Output the text of the items below as a JSON list of strings, with one string per line and blank lines omitted. Leave out the pictures.

[start Provided information]

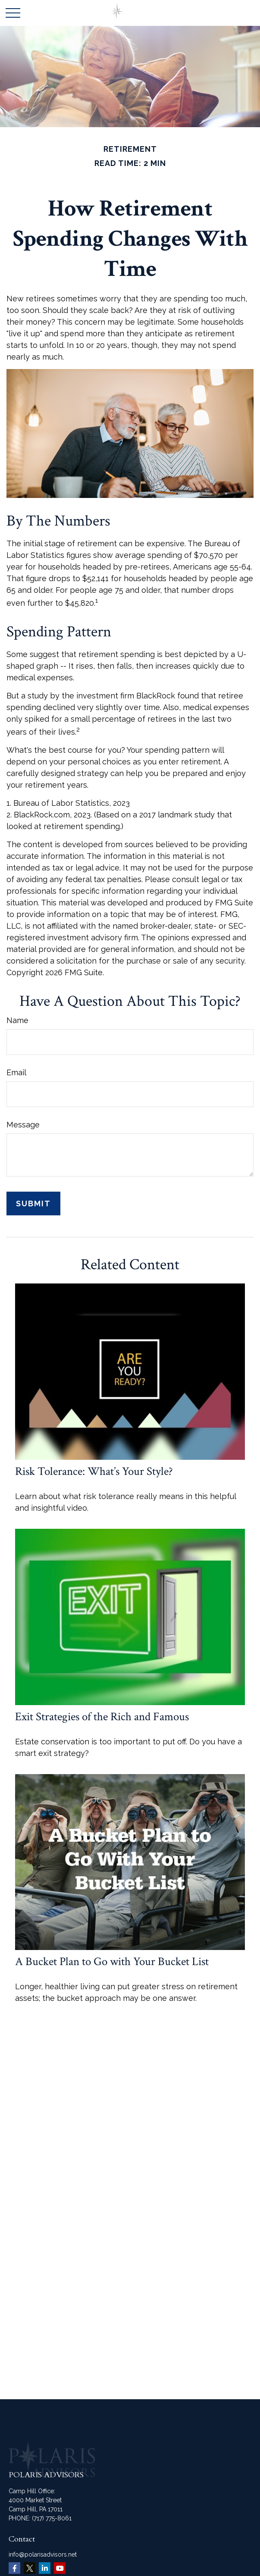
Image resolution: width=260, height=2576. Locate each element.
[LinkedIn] (44, 2568)
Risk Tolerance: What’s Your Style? (94, 1471)
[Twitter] (29, 2568)
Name (17, 1020)
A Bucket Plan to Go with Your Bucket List (112, 1961)
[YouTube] (60, 2568)
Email (16, 1072)
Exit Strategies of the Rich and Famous (102, 1716)
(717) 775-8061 (52, 2518)
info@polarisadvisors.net (43, 2554)
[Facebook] (14, 2568)
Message (23, 1124)
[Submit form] (33, 1203)
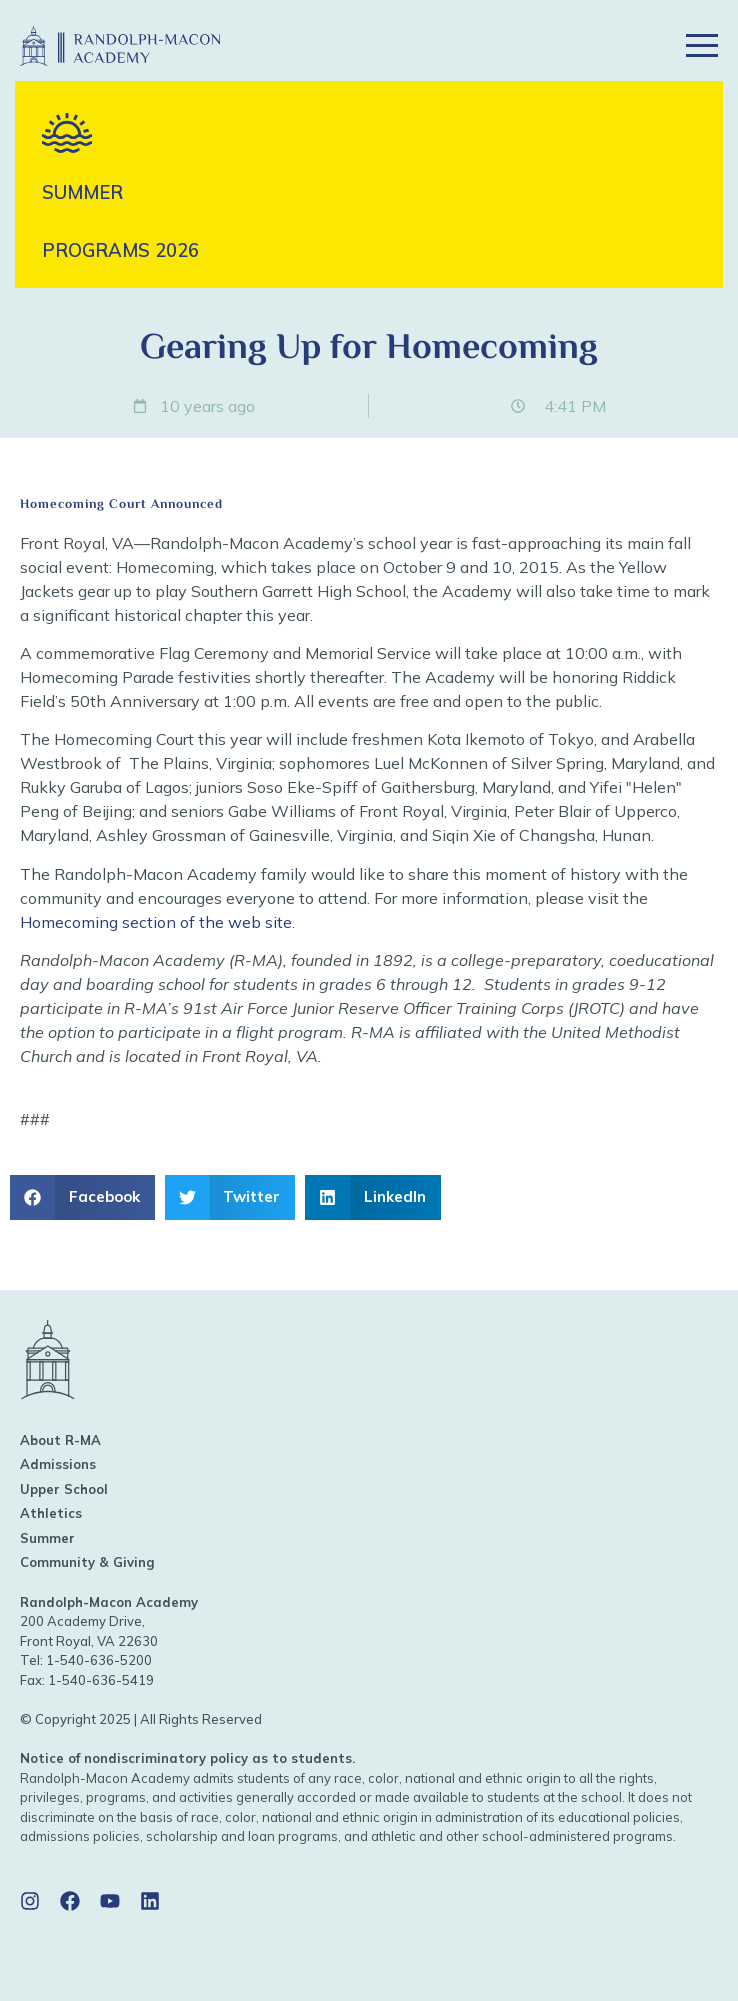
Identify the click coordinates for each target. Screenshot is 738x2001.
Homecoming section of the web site (156, 922)
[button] (629, 46)
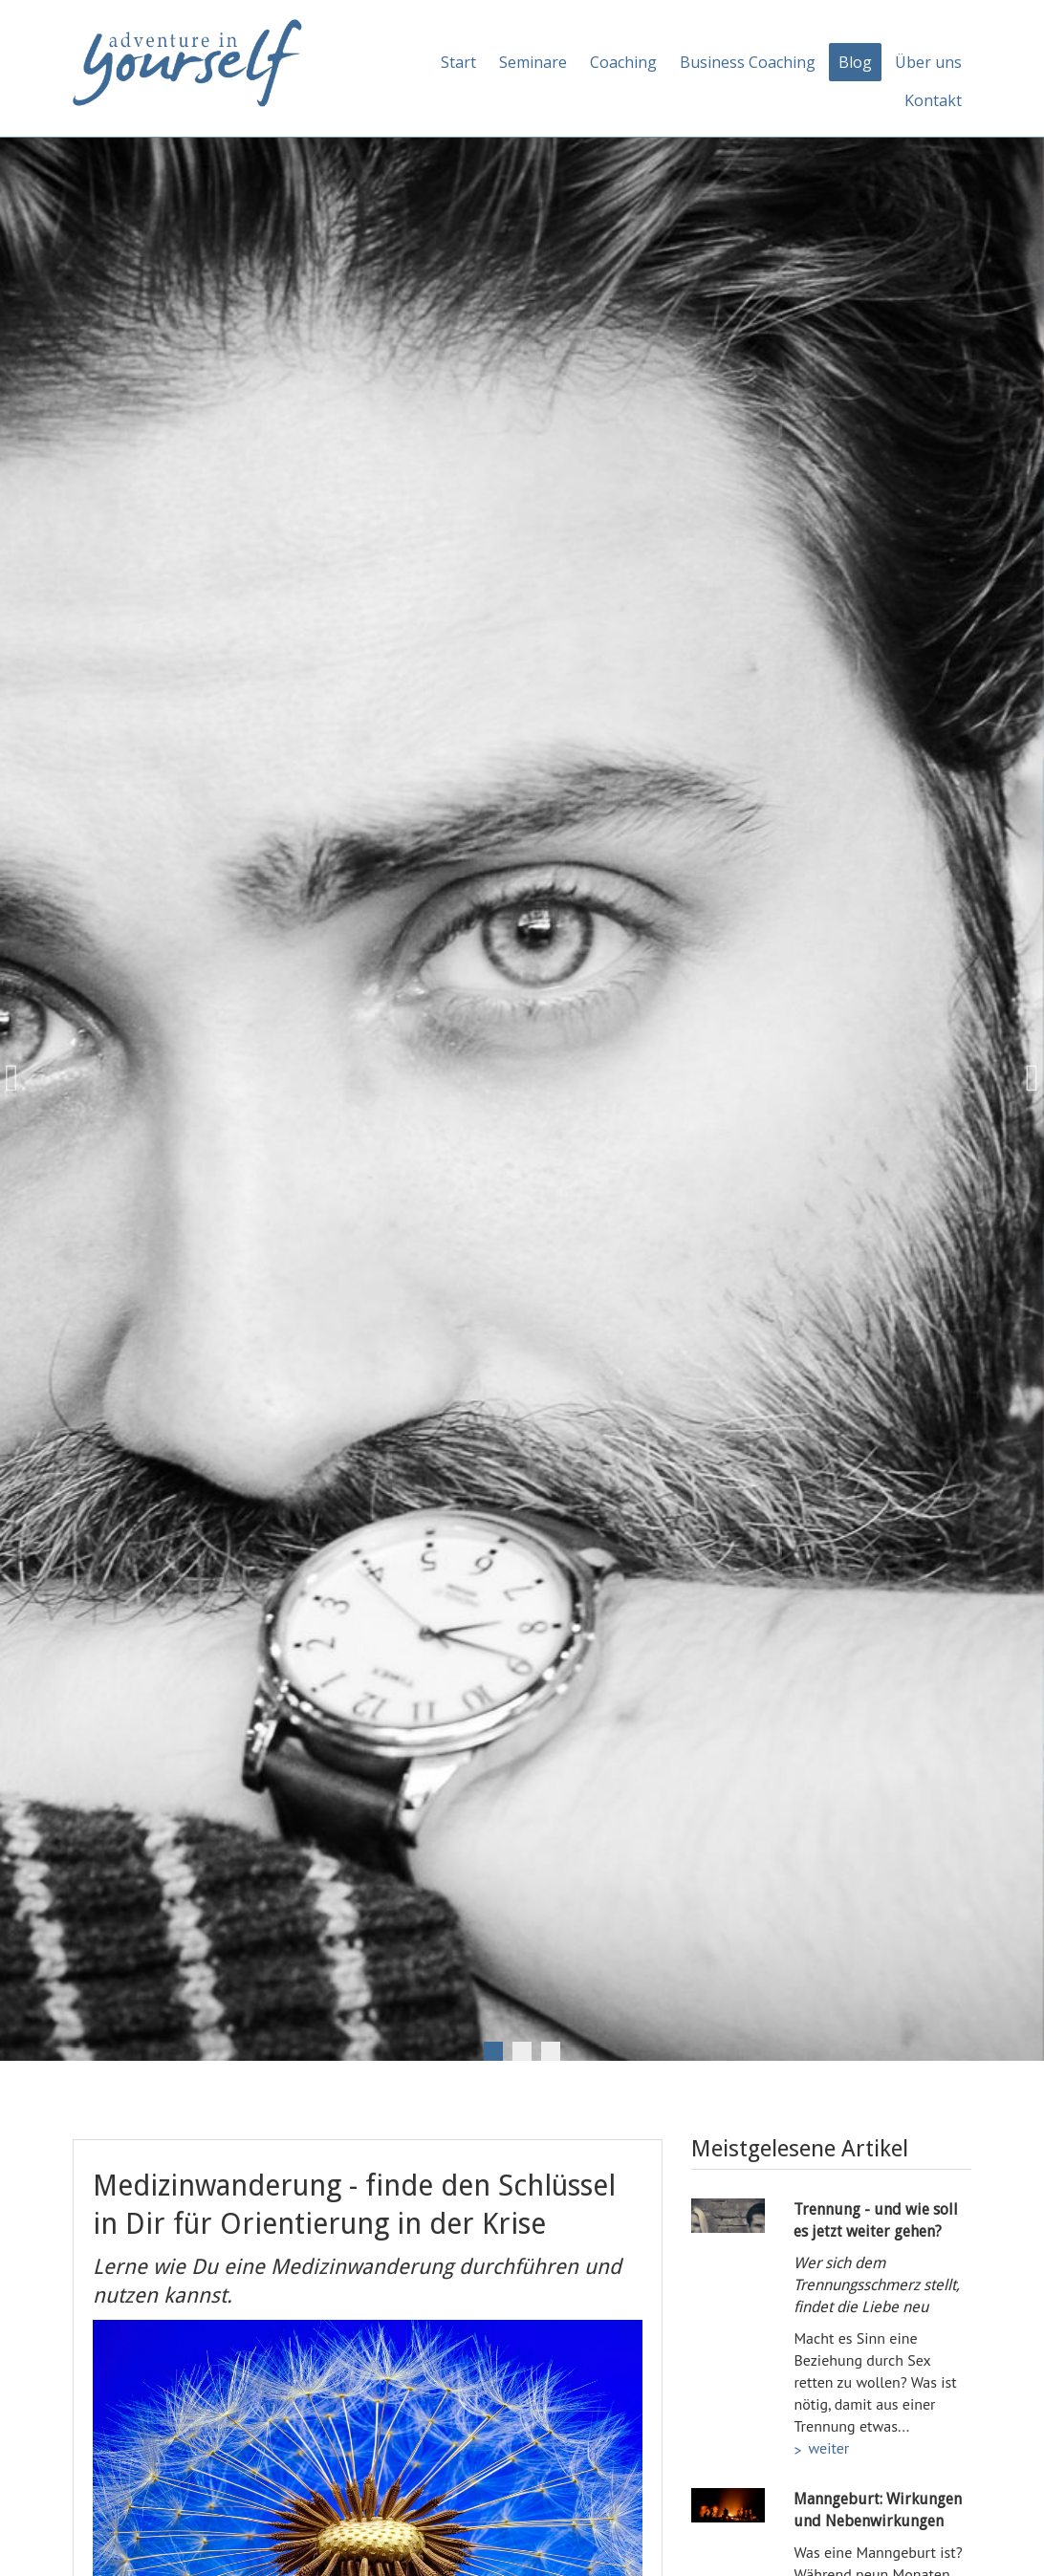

[end Provided information]

* _Problem solution_:
[
  "Image resolution: width=260, height=2576. Locate each element.",
  "[LinkedIn] (44, 2568)",
  "Risk Tolerance: What’s Your Style? (94, 1471)",
  "[Twitter] (29, 2568)",
  "Name (17, 1020)",
  "A Bucket Plan to Go with Your Bucket List (112, 1961)",
  "[YouTube] (60, 2568)",
  "Email (16, 1072)",
  "Exit Strategies of the Rich and Famous (102, 1716)",
  "(717) 775-8061 (52, 2518)",
  "info@polarisadvisors.net (43, 2554)",
  "[Facebook] (14, 2568)",
  "Message (23, 1124)",
  "[Submit form] (33, 1203)",
  "Identify the click coordinates for each target. Screenshot is 738x2001.",
  "Homecoming section of the web site (156, 922)",
  "[button] (629, 46)"
]